Abstract:
Methods of nilpotent approximation are actively developed for the last years. For example the famous Gromov theorem on approximation of metrics on Carnot-Carathéodory spaces by left-invariant subriemannian metrics on nilpotent Lie groups is widely known. General optimal control problems (and also many Hamiltonian systems with discontinuous right hand side) may be approximated by nilpotent-convex problems of optimal control. These problems can be studied precisely because of the rich internal geometry. For example the old question about the structure of the set of singularity points of optimal controls has been solved recently. There are well known artificial examples by Filippov and Silin with an optimal control having discontinuities on a positive measure set. This phenomenon never happen in nilpotent-convex problems: optimal control can have a countable number of switchings at most (this situation is general due to Kupka–Zelikin–Borisov theorem).
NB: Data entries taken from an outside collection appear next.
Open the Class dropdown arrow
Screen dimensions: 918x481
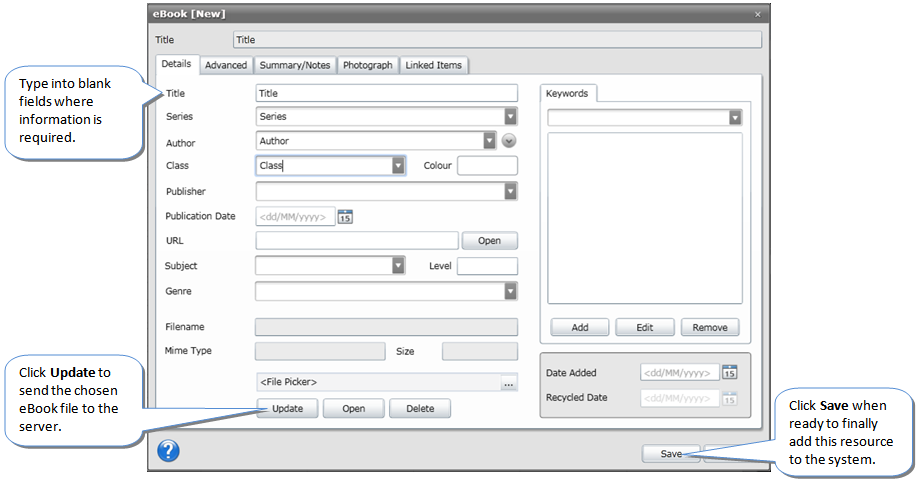[398, 166]
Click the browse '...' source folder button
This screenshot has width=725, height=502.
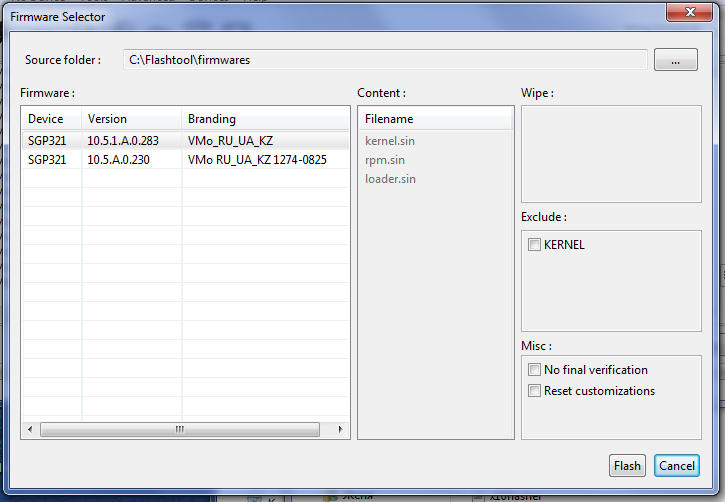(x=676, y=60)
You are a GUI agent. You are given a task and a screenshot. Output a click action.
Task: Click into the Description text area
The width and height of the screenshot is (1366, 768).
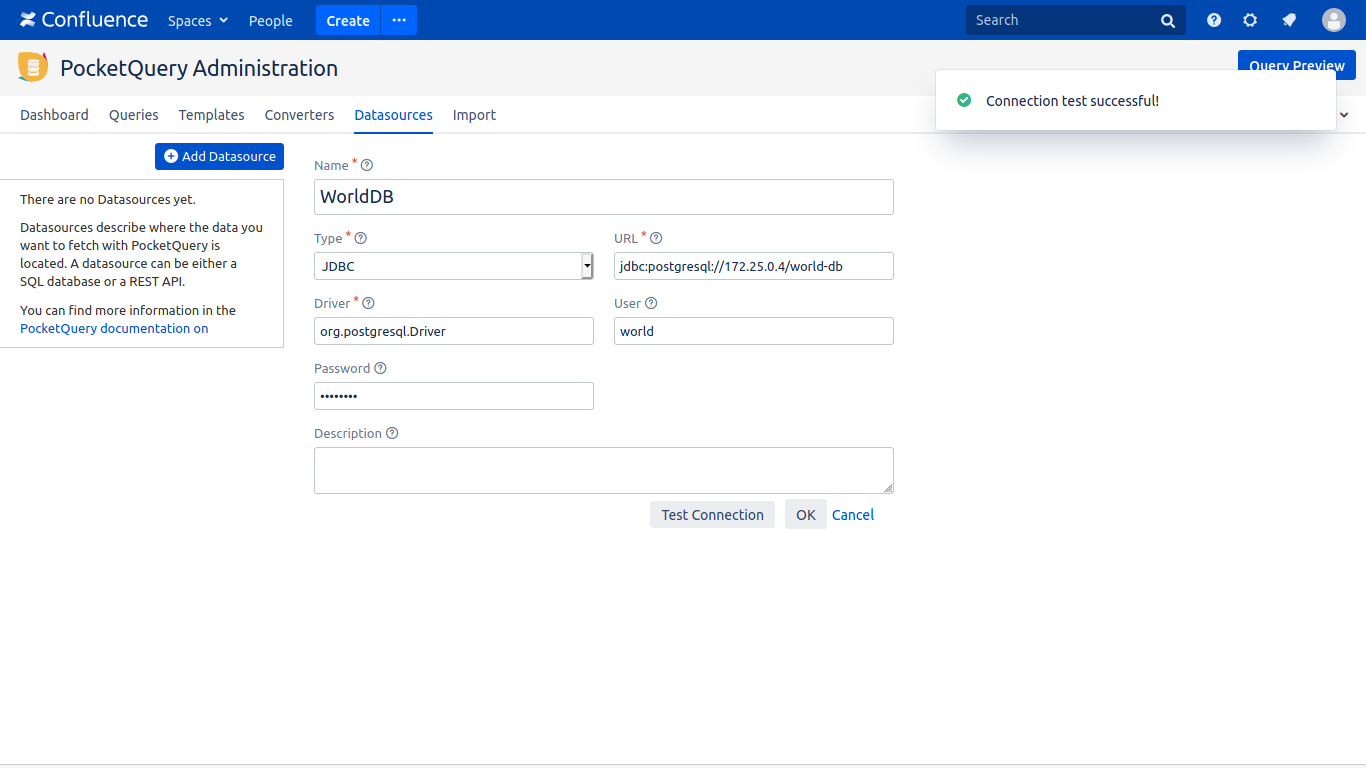[x=603, y=470]
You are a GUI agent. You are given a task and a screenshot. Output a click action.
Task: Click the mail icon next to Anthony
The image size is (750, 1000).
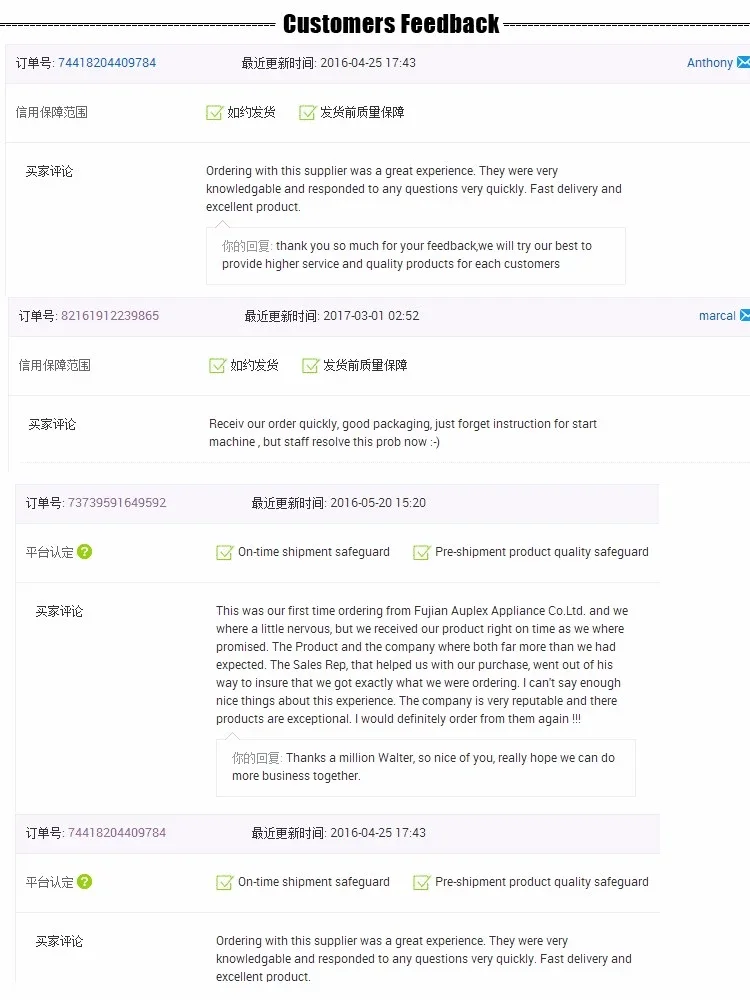[x=743, y=62]
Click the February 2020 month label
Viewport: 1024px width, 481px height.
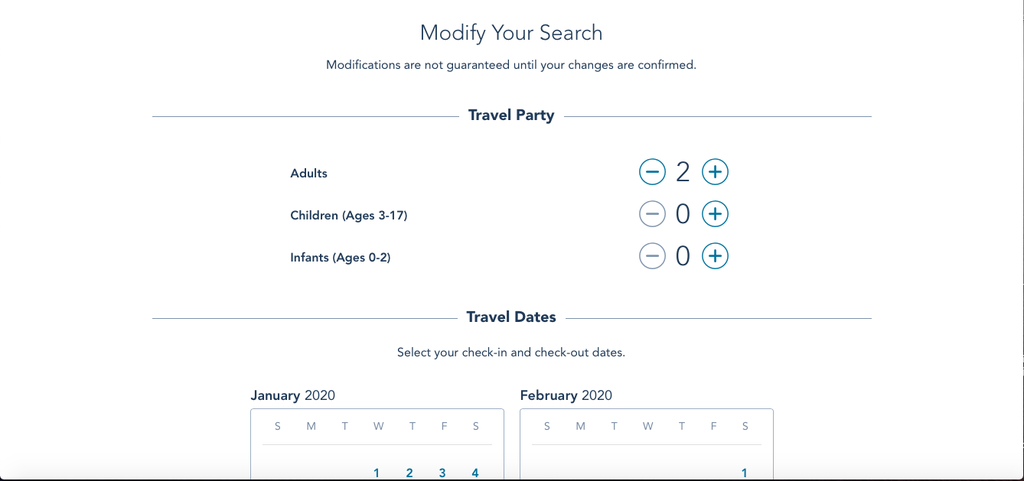coord(566,395)
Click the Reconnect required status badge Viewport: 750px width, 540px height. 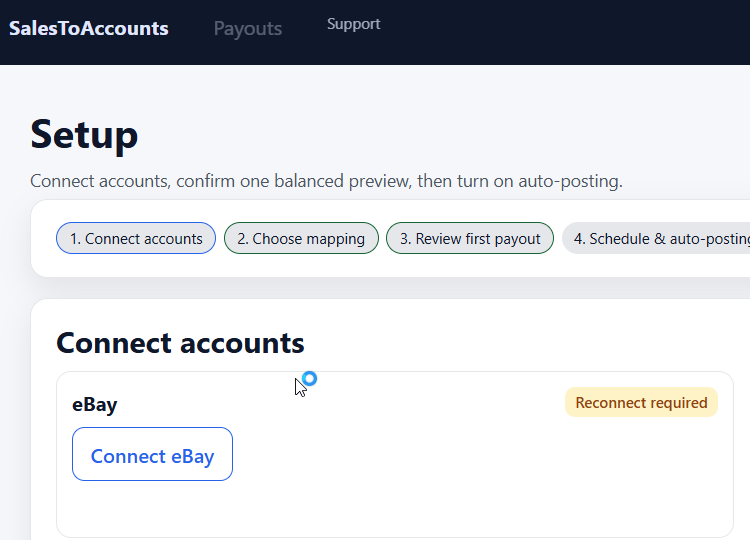pos(641,402)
As one of examples I will show a series of problems with multidimensional control in a ball. Optimal control here is moving along an irrational winding of a Clifford torus lying in the boundary of the ball and the optimal trajectory is a generalised logarithmic spiral spanned by the winding. Moreover the moving process along the whole winding takes finite time and at the final moment the optimal trajectory hits the origin. The proof of irrationality of the winding is being reduced to the investigation of linear independence over $\mathbb Q$ of roots of a series of special polynomials and is based on Galois theory.